She lost friends and loved ones that day, and she treated survivors who would never be the same.
The experience so affected her that, even though she was not a rich woman, she planted one sapling for every person who died on this bit of her land called Ringfinnan, overlooking Kinsale harbor, plus one for Father Michael Judge, who was Chaplain of the New York Firefighters Association, and a close personal friend.
It is a lonely place and the experience of looking across the acreage at row after row of trees honoring the lives of courageous men and women is quite moving.
It is also sobering to see how many of the names are Irish in origin.
Kathleen Murphy choosing to build a Garden of Remembrance in Ireland for the lost firefighters of 9/11 began to make sense.
Her garden has become a shrine for families of the deceased who come here to visit, leave photos or memorabilia, and pray for their lost beloved ones.
Many of the trees wear tags bearing the name of the person they were planted in honor of. Those are the lucky ones. Their bodies were identified in the carnage.

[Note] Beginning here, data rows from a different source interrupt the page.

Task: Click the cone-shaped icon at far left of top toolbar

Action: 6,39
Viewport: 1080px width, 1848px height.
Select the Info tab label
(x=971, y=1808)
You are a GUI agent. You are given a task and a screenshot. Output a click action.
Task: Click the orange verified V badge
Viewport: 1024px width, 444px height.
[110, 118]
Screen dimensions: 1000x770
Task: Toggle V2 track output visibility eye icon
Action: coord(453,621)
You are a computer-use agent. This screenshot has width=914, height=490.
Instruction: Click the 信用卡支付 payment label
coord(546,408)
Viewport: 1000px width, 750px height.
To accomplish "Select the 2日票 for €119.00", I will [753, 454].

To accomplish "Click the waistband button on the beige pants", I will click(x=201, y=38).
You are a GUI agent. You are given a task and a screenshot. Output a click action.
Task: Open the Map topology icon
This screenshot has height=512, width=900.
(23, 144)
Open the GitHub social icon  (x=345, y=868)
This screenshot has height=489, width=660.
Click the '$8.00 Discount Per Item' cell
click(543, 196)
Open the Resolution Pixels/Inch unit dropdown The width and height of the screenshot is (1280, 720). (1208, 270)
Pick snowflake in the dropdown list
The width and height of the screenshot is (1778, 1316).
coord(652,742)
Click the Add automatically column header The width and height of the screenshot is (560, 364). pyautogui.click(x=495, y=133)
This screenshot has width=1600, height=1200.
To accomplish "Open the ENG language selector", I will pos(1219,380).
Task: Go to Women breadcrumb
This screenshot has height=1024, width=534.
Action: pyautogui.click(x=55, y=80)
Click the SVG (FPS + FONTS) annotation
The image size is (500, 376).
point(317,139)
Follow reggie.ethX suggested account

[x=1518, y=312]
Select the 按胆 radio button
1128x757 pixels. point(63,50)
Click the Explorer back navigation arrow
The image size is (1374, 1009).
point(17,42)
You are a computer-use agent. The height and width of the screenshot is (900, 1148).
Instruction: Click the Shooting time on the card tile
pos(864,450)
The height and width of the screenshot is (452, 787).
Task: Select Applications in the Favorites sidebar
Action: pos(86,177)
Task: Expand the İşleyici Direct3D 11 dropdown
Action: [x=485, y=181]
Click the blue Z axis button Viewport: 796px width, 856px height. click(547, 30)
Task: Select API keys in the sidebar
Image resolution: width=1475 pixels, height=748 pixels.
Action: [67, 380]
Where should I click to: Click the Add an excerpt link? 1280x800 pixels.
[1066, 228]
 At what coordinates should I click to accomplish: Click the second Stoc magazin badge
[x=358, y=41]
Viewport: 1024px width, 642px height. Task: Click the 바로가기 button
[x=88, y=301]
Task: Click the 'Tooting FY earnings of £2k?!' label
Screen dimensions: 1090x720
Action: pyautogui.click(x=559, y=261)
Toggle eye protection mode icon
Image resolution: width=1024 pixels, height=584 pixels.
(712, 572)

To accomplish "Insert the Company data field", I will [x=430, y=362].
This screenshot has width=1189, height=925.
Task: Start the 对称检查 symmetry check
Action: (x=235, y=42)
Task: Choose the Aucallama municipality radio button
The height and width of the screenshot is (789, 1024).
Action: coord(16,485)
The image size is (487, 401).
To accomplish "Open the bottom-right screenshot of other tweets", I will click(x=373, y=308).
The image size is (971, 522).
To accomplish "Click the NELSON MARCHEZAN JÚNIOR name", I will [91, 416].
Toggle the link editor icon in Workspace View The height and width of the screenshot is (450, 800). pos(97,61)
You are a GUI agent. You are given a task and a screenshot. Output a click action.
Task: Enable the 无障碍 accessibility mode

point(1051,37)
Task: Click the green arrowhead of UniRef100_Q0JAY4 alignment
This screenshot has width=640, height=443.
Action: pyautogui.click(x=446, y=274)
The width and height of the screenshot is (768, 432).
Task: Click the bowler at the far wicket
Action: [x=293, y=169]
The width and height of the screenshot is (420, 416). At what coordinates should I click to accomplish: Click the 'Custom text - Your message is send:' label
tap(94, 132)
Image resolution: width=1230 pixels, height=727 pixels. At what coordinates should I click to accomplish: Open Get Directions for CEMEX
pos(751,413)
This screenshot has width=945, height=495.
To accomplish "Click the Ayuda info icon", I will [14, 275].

There are many more trees carrying no identification because the bodies of those missing were never found, creating a strange legal and emotional vortex for their survivors.
There is a master list of all of the known and presumed dead at the garden, however. In some cases, family members have hung their own identification on an untagged tree, giving specificity to the memory of someone dear to them.
343 women and men, who died senselessly in an event which will be marked by its’ 15th anniversary this year.
Blessings to them all.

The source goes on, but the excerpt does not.